EXERCISE TEXT below:

The key principle is that your oxygen levels must be measured while you’re on the best available medical treatment for your condition. If bronchodilators, antibiotics, or pulmonary rehab could bring your levels up, insurers expect those options to be tried first. Your readings need to be stable over a period of weeks, not taken during a temporary flare-up, to establish that your need for supplemental oxygen is ongoing.
The Paperwork Your Doctor Must Complete
Medicare requires a Certificate of Medical Necessity (Form CMS-484), which is the single most important document in the process. Your doctor must sign it, though other staff members can help fill in the details. The form requires:
- A specific diagnosis for the condition causing low oxygen
- Results of qualifying blood gas or oximetry tests
- The prescribed oxygen flow rate (in liters per minute)
- Frequency and duration of use (for example, 2 liters per minute during waking hours, or continuous use 24 hours a day)
- Estimated duration of need (such as six months or lifetime)
- The type of delivery system, which is where the portable concentrator is specified
The form must also confirm that other treatments were tried and were not sufficient on their own. Your doctor should have examined you within a month before the start of therapy. Incomplete or vaguely filled-out forms are one of the most common reasons for coverage denials, so it’s worth asking your doctor’s office to double-check every field before submission.
Qualifying for Portable vs. Stationary Equipment
Not everyone who qualifies for home oxygen automatically qualifies for a portable unit. Medicare covers a portable oxygen system only if two conditions are met: you’re mobile within your home, and your qualifying blood gas study was done either at rest while awake or during exercise. If your only qualifying test was performed during sleep, a portable concentrator will be denied as not medically necessary, since the assumption is you don’t need oxygen while moving around.
This is worth paying attention to if your oxygen levels are borderline. If your resting daytime numbers are technically above the threshold but you desaturate during activity, make sure your doctor orders the exercise-based test. That exercise qualification is what opens the door to portable equipment coverage.

End of EXERCISE TEXT.

EXERCISES:
(a) Decide whether each statement agrees with the oxygen coverage text. Answer yes or no for each, quoting the words from the text that decide it. (i) The doctor must personally fill in every detail of Form CMS-484. (ii) A portable concentrator is denied when the only qualifying test was done during sleep. (iii) Readings taken during a temporary flare-up are enough to qualify.
(b) Extend the oxygen coverage text beyond its last sentence.
The data that follow are not needed for any of this work.

EXTRACTED DATA below:

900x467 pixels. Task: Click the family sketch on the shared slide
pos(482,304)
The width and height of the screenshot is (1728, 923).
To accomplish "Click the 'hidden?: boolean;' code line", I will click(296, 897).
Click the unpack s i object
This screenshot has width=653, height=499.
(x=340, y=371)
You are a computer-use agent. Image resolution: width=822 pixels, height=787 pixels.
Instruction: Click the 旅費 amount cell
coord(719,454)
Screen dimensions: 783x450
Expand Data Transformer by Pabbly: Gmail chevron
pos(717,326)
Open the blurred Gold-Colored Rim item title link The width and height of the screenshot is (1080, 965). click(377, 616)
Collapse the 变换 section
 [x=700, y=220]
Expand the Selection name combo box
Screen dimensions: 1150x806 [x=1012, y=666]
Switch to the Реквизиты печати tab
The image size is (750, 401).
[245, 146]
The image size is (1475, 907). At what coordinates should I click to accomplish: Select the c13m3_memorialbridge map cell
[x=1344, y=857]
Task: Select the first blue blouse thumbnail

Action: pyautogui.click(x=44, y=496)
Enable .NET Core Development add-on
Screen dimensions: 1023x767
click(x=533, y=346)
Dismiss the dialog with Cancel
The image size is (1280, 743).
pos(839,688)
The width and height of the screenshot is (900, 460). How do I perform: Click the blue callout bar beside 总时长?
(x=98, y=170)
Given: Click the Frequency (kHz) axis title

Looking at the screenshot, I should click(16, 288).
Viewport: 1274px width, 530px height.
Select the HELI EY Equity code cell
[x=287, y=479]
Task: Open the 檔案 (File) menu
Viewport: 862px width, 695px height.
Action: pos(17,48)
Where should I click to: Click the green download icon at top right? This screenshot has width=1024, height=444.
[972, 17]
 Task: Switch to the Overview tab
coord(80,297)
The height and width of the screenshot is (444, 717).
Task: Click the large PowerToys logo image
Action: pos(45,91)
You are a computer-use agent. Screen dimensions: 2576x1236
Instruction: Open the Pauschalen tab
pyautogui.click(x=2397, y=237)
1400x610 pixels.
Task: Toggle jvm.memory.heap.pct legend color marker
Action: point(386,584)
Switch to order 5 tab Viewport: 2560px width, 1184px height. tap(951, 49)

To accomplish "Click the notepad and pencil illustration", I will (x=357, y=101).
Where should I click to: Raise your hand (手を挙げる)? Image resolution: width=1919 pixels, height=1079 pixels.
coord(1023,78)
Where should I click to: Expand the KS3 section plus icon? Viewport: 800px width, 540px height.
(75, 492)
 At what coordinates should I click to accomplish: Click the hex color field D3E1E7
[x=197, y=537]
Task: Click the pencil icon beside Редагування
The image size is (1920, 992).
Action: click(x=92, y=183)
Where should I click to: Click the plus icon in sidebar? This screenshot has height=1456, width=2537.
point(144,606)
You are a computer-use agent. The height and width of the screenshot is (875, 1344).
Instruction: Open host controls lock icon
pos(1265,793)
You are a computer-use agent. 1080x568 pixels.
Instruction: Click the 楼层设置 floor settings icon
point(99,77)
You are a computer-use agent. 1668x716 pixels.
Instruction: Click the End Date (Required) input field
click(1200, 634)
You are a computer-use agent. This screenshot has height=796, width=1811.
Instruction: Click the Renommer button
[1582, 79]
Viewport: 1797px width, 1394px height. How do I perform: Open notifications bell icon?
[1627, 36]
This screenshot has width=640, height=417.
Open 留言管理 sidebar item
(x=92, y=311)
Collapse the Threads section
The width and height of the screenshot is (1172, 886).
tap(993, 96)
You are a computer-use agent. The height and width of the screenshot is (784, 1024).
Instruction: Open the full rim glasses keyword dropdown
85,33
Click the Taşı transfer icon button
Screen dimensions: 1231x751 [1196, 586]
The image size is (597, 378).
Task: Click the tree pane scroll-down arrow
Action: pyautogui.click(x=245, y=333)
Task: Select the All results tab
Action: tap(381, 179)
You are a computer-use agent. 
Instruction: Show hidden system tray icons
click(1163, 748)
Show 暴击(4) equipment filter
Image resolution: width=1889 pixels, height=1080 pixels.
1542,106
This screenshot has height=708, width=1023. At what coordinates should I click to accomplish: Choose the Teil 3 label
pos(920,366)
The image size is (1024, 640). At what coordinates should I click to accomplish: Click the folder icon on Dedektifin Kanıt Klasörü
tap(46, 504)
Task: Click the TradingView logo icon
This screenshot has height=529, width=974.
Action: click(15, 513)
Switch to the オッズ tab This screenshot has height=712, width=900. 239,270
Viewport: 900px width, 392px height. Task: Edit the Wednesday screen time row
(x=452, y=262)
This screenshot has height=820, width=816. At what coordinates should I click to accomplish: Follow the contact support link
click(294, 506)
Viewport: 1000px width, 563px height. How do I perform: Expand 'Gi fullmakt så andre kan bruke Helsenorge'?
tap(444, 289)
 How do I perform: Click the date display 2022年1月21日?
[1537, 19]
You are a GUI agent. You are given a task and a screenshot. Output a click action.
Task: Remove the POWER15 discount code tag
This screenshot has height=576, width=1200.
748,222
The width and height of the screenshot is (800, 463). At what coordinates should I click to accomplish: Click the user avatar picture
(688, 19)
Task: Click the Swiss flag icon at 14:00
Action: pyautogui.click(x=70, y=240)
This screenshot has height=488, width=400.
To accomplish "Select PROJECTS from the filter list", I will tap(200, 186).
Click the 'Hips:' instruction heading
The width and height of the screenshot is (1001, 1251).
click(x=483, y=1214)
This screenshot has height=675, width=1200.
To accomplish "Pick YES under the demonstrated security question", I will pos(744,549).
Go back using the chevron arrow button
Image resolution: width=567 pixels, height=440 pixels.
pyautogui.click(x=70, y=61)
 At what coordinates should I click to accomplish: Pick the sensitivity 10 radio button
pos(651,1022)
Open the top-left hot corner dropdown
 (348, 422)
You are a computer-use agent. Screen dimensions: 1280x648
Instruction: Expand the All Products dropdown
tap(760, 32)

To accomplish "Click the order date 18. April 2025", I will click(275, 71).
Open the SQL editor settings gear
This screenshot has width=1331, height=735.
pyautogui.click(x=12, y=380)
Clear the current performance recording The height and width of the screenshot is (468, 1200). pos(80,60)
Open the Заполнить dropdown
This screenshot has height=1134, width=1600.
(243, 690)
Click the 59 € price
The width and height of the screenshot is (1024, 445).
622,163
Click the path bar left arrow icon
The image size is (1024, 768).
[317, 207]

End of EXTRACTED DATA.

ANSWERS:
(a)
(i) No: "Your doctor must sign it, though other staff members can help fill in the details."
(ii) Yes: "If your only qualifying test was performed during sleep, a portable concentrator will be denied as not medically necessary"
(iii) No: "Your readings need to be stable over a period of weeks, not taken during a temporary flare-up"

(b)
Recertification and Keeping Your Coverage
Qualifying once doesn’t mean you’re covered indefinitely without follow-up. The timeline depends on which group you fall into.
Group 1 patients need recertification 12 months after their initial approval. Before that recertification date, you must have been seen and evaluated by your treating physician within the prior 90 days. Group 2 patients face a shorter leash: recertification is required just 3 months after the initial certification, with the same 90-day evaluation window. Missing these appointments or letting the paperwork lapse can interrupt your coverage, so mark the dates on your calendar.
Using a Portable Concentrator for Air Travel
If you plan to fly, your POC must meet FAA acceptance criteria. The simplest way to confirm this is to check for a red label on the device stating that the manufacturer has determined the unit conforms to all applicable FAA criteria for use on board aircraft. Some older models approved under a previous FAA rule may not carry this label but are still permitted. Contact your airline before booking to confirm your specific model is accepted and to ask about battery requirements. Most airlines require enough battery life to cover 150% of your total flight time, including layovers.
Airlines do not provide supplemental oxygen for use during the flight, so your POC and its batteries are your responsibility. Bringing extra batteries is standard practice, and they must be carried in your cabin baggage rather than checked luggage.